Dare (to Sing) to Lead

This week is a guest post by Ian Carrick

Picture 100 C-level managers from a Fortune 500 company sitting around 8-foot round tables in an air conditioned carpeted ballroom. 70 percent men. 30 percent international, from India, Europe, South Korea and Singapore. In your minds eye, what are they doing? writing? talking? learning? planning?...singing?!

Starting at 7am, I discretely sat along the wall of this room, my heart pounding right into my throat. I listened attentively as my colleague and mentor Moe Carrick slowly and skillfully warmed them up to the idea that courage and vulnerability are inevitably intertwined, that courage and vulnerability are learned skills not innate attributes, that we're avoiding tough conversations at work because we often lack these skills, and that our avoidance is costing us in squandered time and dissatisfied employees.

"How are you feeling?" she asked. Silence. "You all do know what feelings are, right?" Mumbled laughter.

After lunch, with the Dare to Lead™ concepts fresh on minds of these leaders, it was time to practice. With no preamble, I strummed up a bass line on my guitar and started singing "if you get too worried, what you ought to do is sing." I looked into these peoples' eyes as I sang. I saw faces that said "wow, this is cool." I saw other faces that said "get me out of this room right now."

"So, we're going to be singing, together," I began. Laughter. "Groups of people who work together have use singing as a technology of belonging for thousands of years.

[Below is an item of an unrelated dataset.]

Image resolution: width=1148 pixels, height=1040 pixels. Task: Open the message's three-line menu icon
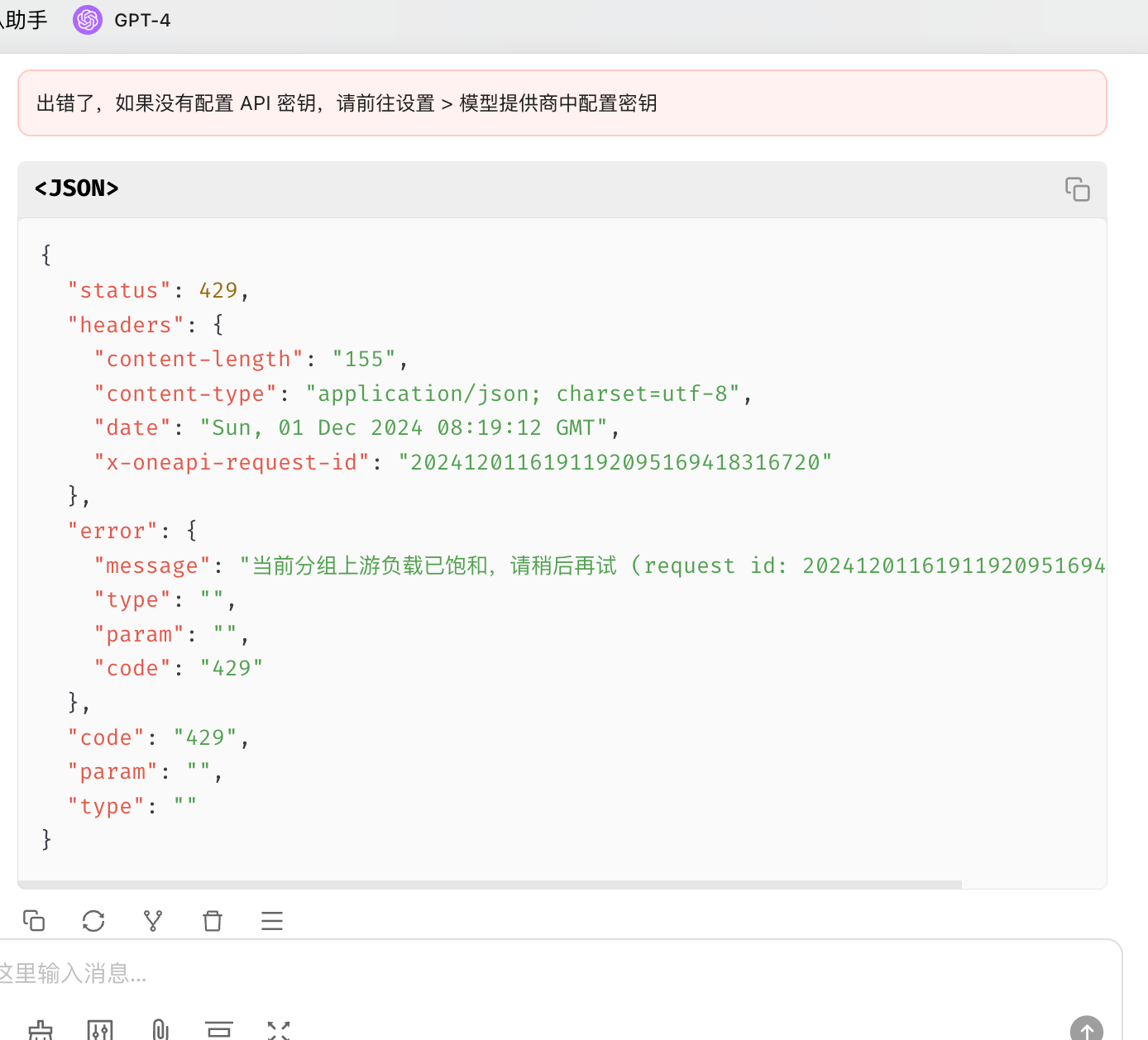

Research about non-performance group singing shows it boosts our oxytocin and endorphin levels, creating trust and connection, and lowers our cortisol levels, relaxing our whole system. Singing is inherently vulnerable. You cannot engineer the discomfort out of it. My hope is to leave you all with a kinesthetic, physical experience of what vulnerability feels like in your body so that you can practice leading through discomfort."

I was seriously nervous going into this session. Here I was, probably the one of the youngest people in the room, asking everyone to get waaaay outside their comfort zone. But I trust in the work, I trust in the singing. And to my great relief, I saw the value this brought to these leaders.

After singing together, taking risks, making mistakes and listening, these leaders seemed more able to identify their feelings (less in their heads). They experienced vulnerability (which is practicing courage) and felt the benefits when they heard how great we sounded.

If, as Brené Brown claims, a leader is someone who "takes responsibility for finding the potential in people and processes, and who has the courage to develop that potential," group singing is a juicy metaphor. For a group song to take off, we actually have to listen more than we sing. We listen 60 percent and sing 40 percent. We lean into the group potential more than we're focused on our own part. Our greatest contribution is in noticing others, even as we do our own work.